Moorestown's Dana Calvo returns to newsroom roots in Amazon's 'Good Girls Revolt'

Executive producers Dana Calvo attends the Amazon 2016 Summer TCA Press Tour at The Beverly Hilton Hotel on August 7, 2016 in Beverly Hills, California. (Photo by Charley Gallay/Getty Images for Amazon Studios)

BEVERLY HILLS - Moorestown's Dana Calvo has wanted for a long time to bring a newsroom story to television.

The story the reporter-turned-TV-writer (Narcos, Made in Jersey) tells in her new Amazon series, Good Girls Revolt, has waited longer.

Inspired by Lynn Povich's book The Good Girls Revolt: How the Women of Newsweek Sued Their Bosses and Changed the Workplace, the 10-episode season premiering Friday on the streaming service picks up toward the end of the Mad Men era.

It's December 1969. A free concert at the Altamont Speedway in Northern California has turned deadly. Patti Robinson (Genevieve Angelson) has a lead on an angle that could put her news magazine ahead of the competition, and, like any good reporter, she's willing to do whatever it takes to get the story.

Patti, though, isn't a reporter, even if she's doing the work of one.

Along with the rest of the college-educated, all-female research staff at Calvo's fictional News of the Week, Patti's blocked from a job that's open only to her male peers - who get the bylines, the attaboys, and the paychecks that, the women will eventually learn, are three times the size of theirs.

"The women were making $7,000 a year, and the men were making $20,000, $21,000 a year," said Calvo.

A graduate of Moorestown Friends School and Swarthmore who reported for the Associated Press and the Los Angeles Times before changing careers, Calvo has blended some of the facts of Povich's story with mostly fictional characters, portrayed by a cast that includes Anna Camp (The Good Wife), Jim Belushi, Chris Diamantopoulos (Silicon Valley), Erin Darke, and Hunter Parrish (The Following).

Appearing as the only two historical figures are Grace Gummer (Mr. Robot), who guest stars as Nora Ephron - the writer and director worked at Newsweek early in her career - and Joy Bryant (Parenthood) as lawyer Eleanor Holmes Norton, who represented the women of Newsweek in their 1970 discrimination complaint.

Writing after Ephron's death in 2012, New York Times columnist Gail Collins called her "an excellent life lesson for some of the people who have been insisting for the last 90 years that feminists are dour and wear unattractive clothes."

The same could be said for Good Girls Revolt, which signals, with a newsroom tryst at the beginning of the pilot, that it won't let gender politics get in the way of a good time.

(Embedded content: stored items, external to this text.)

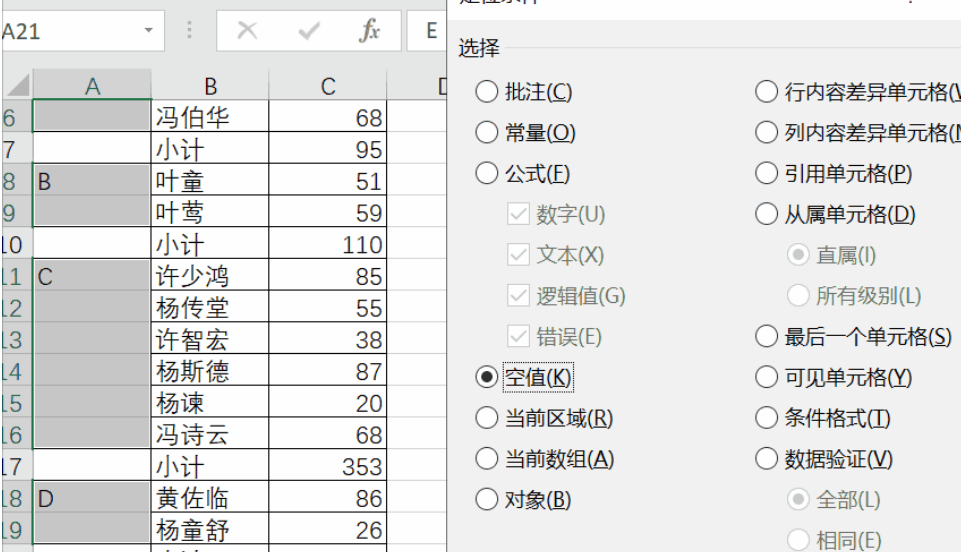Toggle the 错误(E) checkbox
This screenshot has width=961, height=552.
coord(518,336)
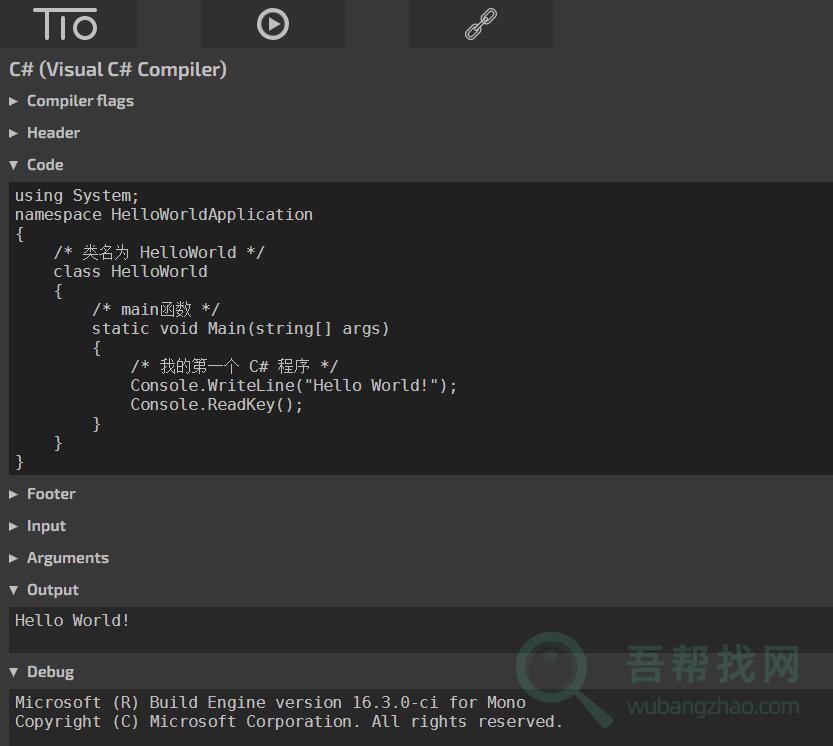The width and height of the screenshot is (833, 746).
Task: Run the code with the play button
Action: coord(272,24)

Norton, who went on to become the first woman to chair the Equal Employment Opportunity Commission and who has represented the District of Columbia in Congress since 1991, had a request for her character, Calvo said.

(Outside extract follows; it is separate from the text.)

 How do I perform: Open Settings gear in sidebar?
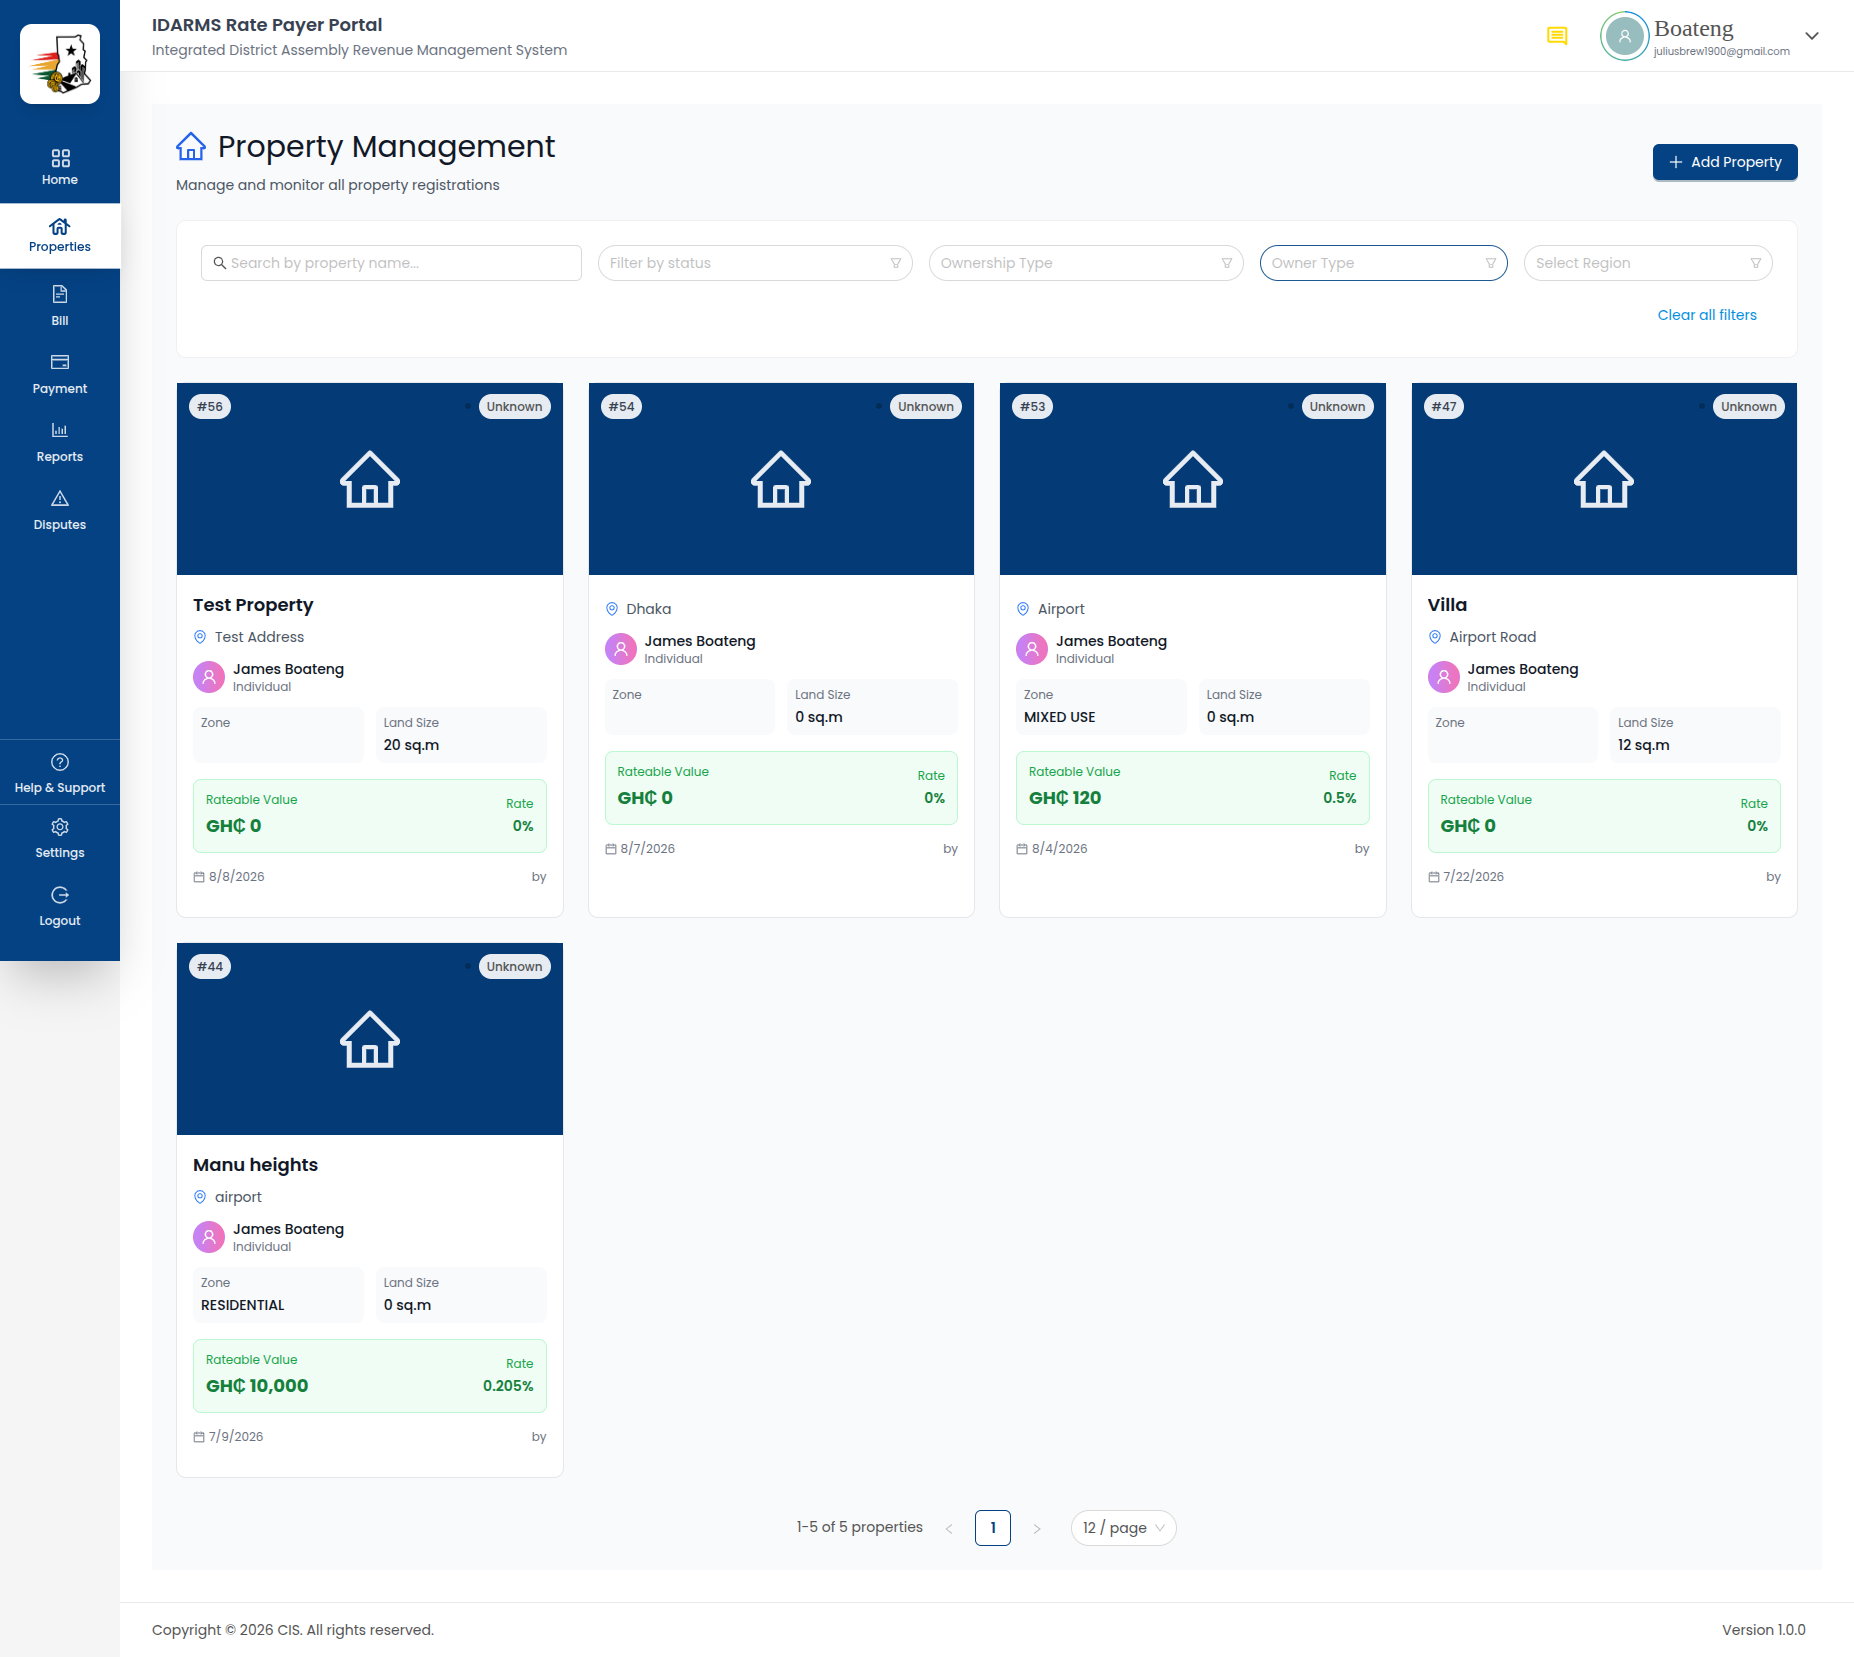(x=60, y=827)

"I said, 'We're going to go home with her, and we're going to just invent stuff.' But we want to show this human side of a pregnant African American woman in her late 20s with a high-stakes case. And she said something to me that was just so moving.

"She said, 'I'm a very powerful woman. Some people even say I'm angry, but every woman has a soft side, and I'd love you to show that.' . . . So we did."

Calvo got her start in television working on Aaron Sorkin's 2006-07 series Studio 60 on the Sunset Strip (she and Sorkin were introduced by New York Times columnist Maureen Dowd, whom Calvo has described as a mentor).

Before beginning work on Good Girls, she wrote for Netflix's international hit Narcos, where her experience reporting on immigration and drug trafficking on the U.S.-Mexican border was an asset.

"I was an upper-level Spanish-speaking female who had experience covering narco-trafficking," she said, laughing. "If I can't get that job, I'm really in trouble."

The events of Good Girls Revolt predate Calvo's reporting career by decades, but the attitudes that precipitated those events weren't unfamiliar.

In 2003, "I was an award-winning journalist at the L.A. Times," when her then-fiancé, also a reporter at the paper, was transferred.

"I was encouraged to pack us up and resign my staff job and move to Houston, [where] he could be a national reporter. And a female editor pulled me into her office. At the time, I was 32, and she was 10 or 15 years older, and she said, 'This would never have happened to a man. Ever.' "

Hollywood's not exactly in the forefront of feminism, but Good Girls Revolt is doing its bit to change things there, too.

"The amount of pride I would feel to go into video village [where camera feeds are monitored on the set] and see a female director, a female first [assistant director], a female executive producer, a female writer, and all these key department heads who are women - it's meaningful," Calvo said.

"I'm so grateful. It's landed. It's about women. It's about something important. And it's still really entertaining. And then I get to showcase how fun it is to work in a newsroom."